Sowden Maxi Club Armchair

The Sowden Maxi Club Armchair is part of ‘The Heart of the Matter,’ a showcase of designers at SCP aiming at simplicity, bold colours and making form natural and reused materials. British industrial designer George Sowden was one of the founding members of the Memphis Group, and has produced an eye-catching new range. 

The Max Club Armchair, available in two colour palettes, stood out for its bold and uncompromising postmodernism, a once-shunned style that is having a revival. There was also a Wing Chair with a high back that would be a statement piece in the right setting. 

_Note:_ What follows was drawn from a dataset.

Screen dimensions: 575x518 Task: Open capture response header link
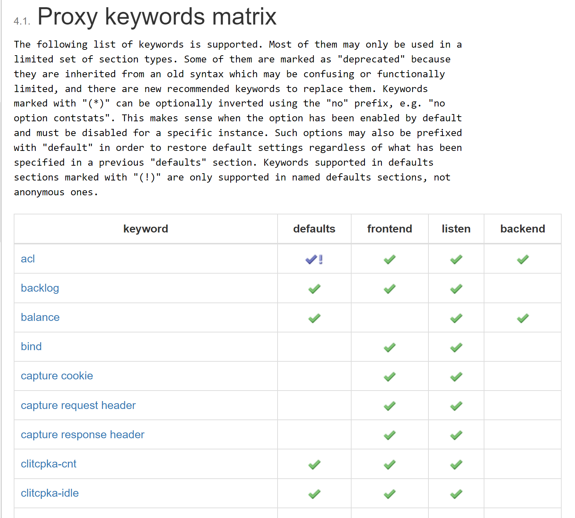pyautogui.click(x=82, y=435)

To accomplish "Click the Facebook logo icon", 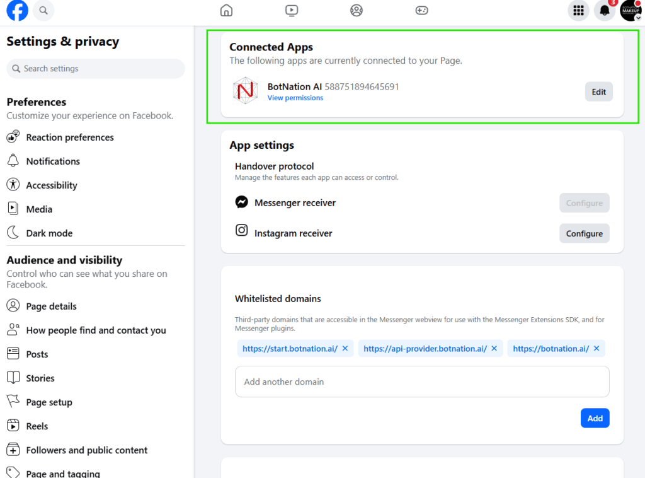I will tap(17, 11).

SOWDEN Club by George Sowden, SCP.

Kate Goodwin is an independent architecture curator, critic and educator. She works with architects, artists and cultural institutions on experience and place-making. She is a founder of the platform ‘Architecture Amplified,’ a member of the Tin Sheds Gallery Advisory Board, Adjunct Professor and former Professor of Practice (2020-23) at the University of Sydney. She is a recipient of a Byera Hadley Travel Fellowship, studying the architecture of Aboriginal art centres in the Northern Territory. For 17 years as Heinz Curator and Head of Architecture at the Royal Academy of Arts in London, she directed the public-facing activities that promote a broad engagement with architecture.